#### GIVEN PASSAGE

Admin Client Changes

Admin client calls will be added to support {Describe, Alter}ClientConfigs.

Broker Changes

If a {Describe, Alter}ClientConfigsRequest is made without a user component, an InvalidRequest error code will be returned to the client. Apart from this, when the EntityRequest field is not set to true, the mechanics of the <user, client-id> or user config entity descriptions are very similar to the mechanics outlined in KIP-546. This is because the bulk of the code in the brokers that handles fetching client quota entity configs from zookeeper can be reused for dynamic client configs.

Default dynamic client configs will be stored in the children of the znode /config/users, while client-id specific dynamic client configs will be stored in the children of /config/users/<user>/clients. 

The user config is updated when the client-id component is missing from an AlterClientConfigsRequest. The <user, client-id> config is updated otherwise.

When the broker handles a DescribeClientConfigsRequest that a client is making for it's own dynamic configs (e.g. ResolveEntity field set to true), the user config and the <user, client-id> config will be returned as one entity whose configs are resolved with the following order of precedence from most precedent to least precedent:

/config/users/<user>/clients/<client-id> 

/config/users/<user>

For example, any config key value pairs found in /config/users/<user>/clients/<client-id> will override any config key value pairs found in /config/users/<user>. The final resolved map of configs will then be sent back to the client and will overwrite statically provided client configs.

Client quotas are stored in these znodes as well. However, all configs that are not quota configs are filtered out when constructing a DescribeClientQuotasResponse. Similar to this, all configs that are not dynamic client configs will be filtered out when constructing a DescribeClientConfigsResponse. The value for each key will also be validated against the allowed values for that key. For example, if the user tries to set acks=2, an InvalidRequest error code will be sent back. The client will also have to validate dynamic configs against user-provided configs, so the broker is only doing partial validation here. This is worth doing since partially validated configs may only be invalid for a subset of clients, whereas acks=2 would be invalid for all clients.

The same authorization that is necessary for {Describe,Alter}ClientQuotas, CLUSTER authorization, will be used when handling {Describe,Alter}ClientConfigsRequest.

Producer Changes

The Java producer will have a DynamicProducerConfig that will periodically fetch dynamic configs from the producer’s IO thread asynchronously. The interval on which dynamic configs are fetched will be the same amount of time as the interval for MetadataRequest, metadata.max.age.ms. It will use DescribeClientConfigsRequest as the RPC, validate the dynamic configs returned in DescribeConfigsResponse against the user provided configs, and log any configurations that are accepted. The client will reconfigure its acks value by using a method in DynamicProducerConfig that gets the current value of acks. The dynamic acks config will take precedence over user provided acks config unless the user provided configs require acks to be a certain value, such as enable.idempotence=true. In this case the dynamic update will be ignored.

########
#### DATA PROVIDED

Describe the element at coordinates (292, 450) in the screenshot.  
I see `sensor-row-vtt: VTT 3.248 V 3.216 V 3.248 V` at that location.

########

TO DO:
A. Please sum up the dynamic client configs text in two sentences.
B. Write the next part of the dynamic client configs text, starting after its final sentence.
The lines have no role in this exercise.

OUTPUTS BY TASK:
A. Admin client calls will be added to describe and alter client configs, with brokers storing user and <user, client-id> dynamic configs in ZooKeeper znodes, resolving them so client-id configs override user configs, partially validating values, and requiring CLUSTER authorization. The Java producer will fetch these configs with a DescribeClientConfigsRequest on the metadata.max.age.ms interval, validate them against user-provided configs, and let a dynamic acks value take precedence unless settings such as enable.idempotence=true require a particular acks value.

B.
Consumer Changes

The GroupCoordinator in the broker receives a group member’s session timeout upon the JoinGroupRequest and stores this with the rest of the group member's metadata. This means that to dynamically configure a consumer’s session timeout, the consumer must send a JoinGroupRequest. Currently, this could trigger an expensive rebalance operation when members are stable. JoinGroup behavior will be changed so that the session timeout can be updated using JoinGroup without triggering a rebalance in stable group members. The Java consumer's initial DescribeClientConfigsRequest will still be done synchronously before the first JoinGroupRequest to avoid sending an unnecessary JoinGroupRequest.

The Java consumer will have a DynamicConsumerConfig that will periodically fetch dynamic configs. The interval on which dynamic configs are fetched will be the same amount of time as the interval for MetadataRequest, metadata.max.age.ms. It will use DescribeConfigsRequest as the RPC, validate the dynamic configs that are returned in DescribeConfigsResponse against the user provided configs and log any configurations that are accepted. The client will either reconfigure itself by changing the session timeout and heartbeat interval in the GroupRebalanceConfig, or discard the configs if the heartbeat interval is greater than or equal to the session timeout. The dynamic configs will take precedence over user provided client configs as long as the heartbeat interval is strictly less than the session timeout.

Command Line Changes

kafka-configs.sh will be extended to support the client configurations listed at the beginning of this KIP. The same entity types that are used for client quotas, users and clients, will be used for dynamic client configuration.

For example, the user can add the new configs supported with this KIP along with the quota configs that are supported for the admin client in KIP-546 to their default dynamic config. In this example the user mixes some dynamic client configs that this KIP introduces with the quota config producer_byte_rate:

bin/kafka-configs.sh --bootstrap-server localhost:9092 \
  --alter \
  --entity-type users \
  --entity-name alice \
  --add-config acks=-1,session.timeout.ms=11000,producer_byte_rate=50000
  Completed updating config for user alice.

The user can also add configs specific to a client-id that will override the user's default dynamic configs:

bin/kafka-configs.sh --bootstrap-server localhost:9092 \
  --alter \
  --entity-type users \
  --entity-name alice \
  --entity-type clients \
  --entity-name clientid-override \
  --add-config acks=0,heartbeat.interval.ms=2000,producer_byte_rate=60000
  Completed updating config for user alice.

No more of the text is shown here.